▸ **INSTRUCTION**: Tally the lines in the records below that contain the string "green". Reply with the number alone.
--- start RECORDS ---
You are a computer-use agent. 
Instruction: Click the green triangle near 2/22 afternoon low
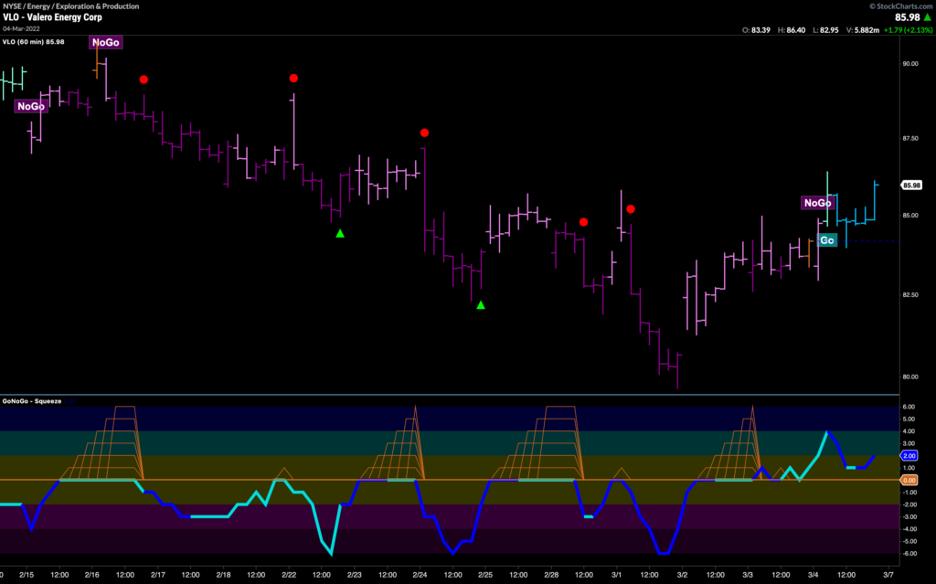pyautogui.click(x=340, y=233)
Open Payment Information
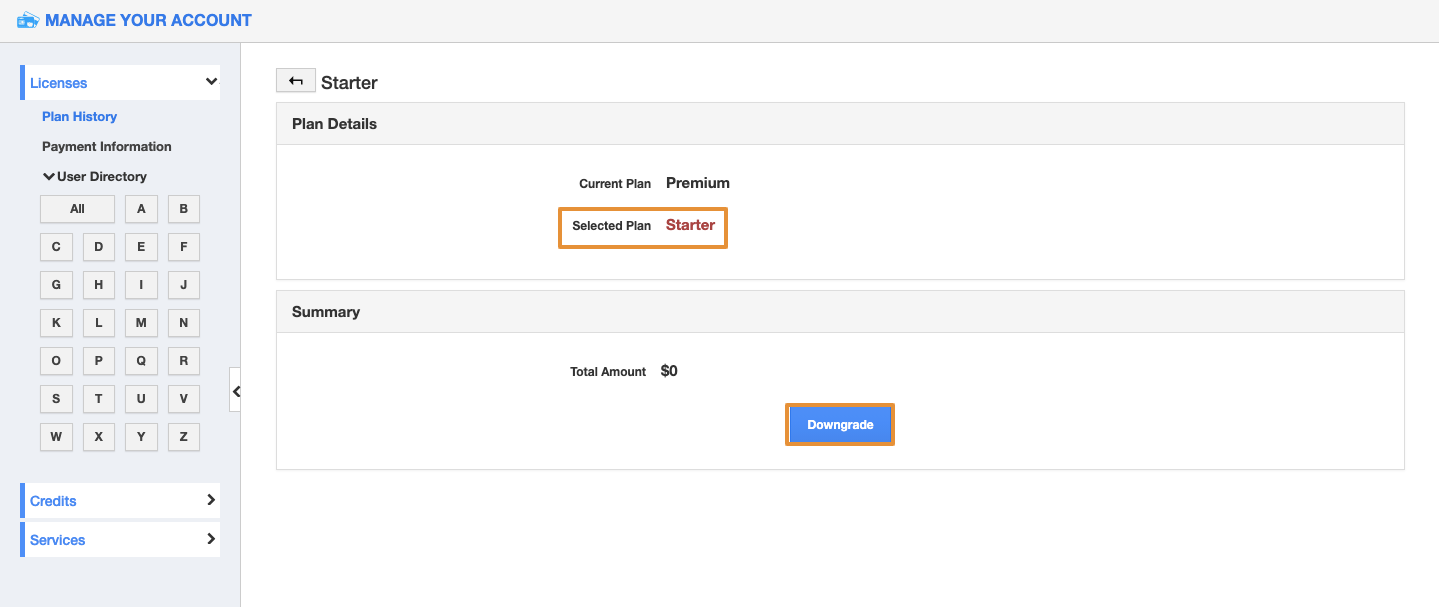The width and height of the screenshot is (1439, 607). (x=106, y=147)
--- end RECORDS ---
▸ **TASK ANSWER**: 1